This did not sit well with the local parish priest, Father Lorenzo Guidotti, who was quick to write a post on his private Facebook account saying that he has no pity for the young woman, who, in his view, was responsible for what happened to her. “I mean, honey, I am sorry, but (1) you frequent Piazza Verdi (which has become the a**hole of Bologna!! (2) You get disgustingly drunk! Why? If you participate in the (sub) culture of mayhem, it’s your f***ing business if the morning after you wake up who knows where,” he wrote in the post. Guidotti then underlined that for the past 50 years, he has woken up in his own bed. He also criticized the young woman for leaving with a North African. “After the mistake of getting drunk, who do you walk away with? A North African? Notoriously, especially in Piazza Verdi, very gentlemanly, all professionals, teachers, people of culture, good people,” he wrote. The priest also said that the young woman drank not only alcohol but also the “ideological pull of ‘let’s welcome them all’,” referring to pro-immigration policies that have been enacted under Italy’s current center-left government. “Honey, at this point waking up half-naked is the least that could happen. I’m sorry, but if you swim in the piranha tank, you can’t complain if when you get out, you’re missing an arm,” Guidotti wrote. “Should I feel pity? No.” The priest concluded his post with an appeal to young people, saying that they are being “brain-washed” and tricked by the system.
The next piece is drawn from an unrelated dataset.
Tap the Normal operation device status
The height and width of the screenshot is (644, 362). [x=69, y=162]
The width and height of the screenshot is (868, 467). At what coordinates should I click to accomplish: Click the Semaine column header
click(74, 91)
The post was first reported by local radio Città del Capo, provoking the indignation of many on social media but also the support of others who agreed with the words of the priest. Hundreds of posts expressed solidarity with Guidotti, including politicians, and many friends and faithful in his parish defended his remarks in front of the media and shielded him from cameras during Mass. “He is a good person, he does well by everyone,” one of his parishioners told local media, with one tearfully saying, “my heart breaks when I see what is happening to him, you must forgive him.”
The Archdiocese of Bologna distanced itself from the priest, releasing a statement saying that Guidotti’s words correspond to “his own personal opinions, which don’t reflect in any way the thought and assessment of the Church, which condemns every type of violence.” The statement included a letter of apology by Guidotti, who has been prohibited from speaking on the matter to the press – or the public – by the archdiocese. “I wish I could meet her,” the priest said in the statement referring to the victim’s mother. “I understand when she says that this is not Christian charity, but I did this with all the charity possible because we are getting used to news of rape. If no one helps our young people, because of complete imputability, then young people must help themselves, by staying away from mayhem. This is what I meant, but I said all the wrong words.” The Vicar General of Bologna, Father Giovanni Silvamagni, highlighted how this recent event may open a discussion about the use of social media by priests. “Social media courses? Perhaps we need responsibility in the use of an instrument that has potentials and risks,” he told local media, calling for more self-discipline.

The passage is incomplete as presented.